Dans cette région du monde, même les villes et villages semblent des petits coins de paradis perdus où la vie éclate de partout sans être trop trépidante, alors tous les sens se mettent en éveil. Mille senteurs, mille saveurs nous enivrent : olives, huile d'olive, herbes fines, aïoli, pan bagnat, truffes, miel, nougat, sans oublier les vins et les fruits. Au marché, les gens sont volubiles et s'affairent dans un brouhaha général.

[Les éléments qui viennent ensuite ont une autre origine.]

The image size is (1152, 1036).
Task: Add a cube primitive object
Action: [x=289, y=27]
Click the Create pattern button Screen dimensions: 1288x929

En revenant sur l'île, le chant des grillons se fait lancinant. C'est l'heure de la sieste.

Quand on dort, on sent que les insectes autour de nous sont en vie. Ils courent à leurs occupations et pour une fois, c'est nous, deux corps endormis, qui semblons étalés dans une vie contemplative et remplie d'inaction. Si je tourne la tête du côté de Jack, j'aperçois même parfois des convois de fourmis enragées qui tentent l'ascension d'une montagne d'aiguilles de pins, nacrées et résineuses. Je souris. Je souris parce que je me sens bien. Parce que ma vie est moins compliquée que celle d'une fourmi. Et quand je ferme les paupières, la fatigue me gagne et le chant des grillons me berce.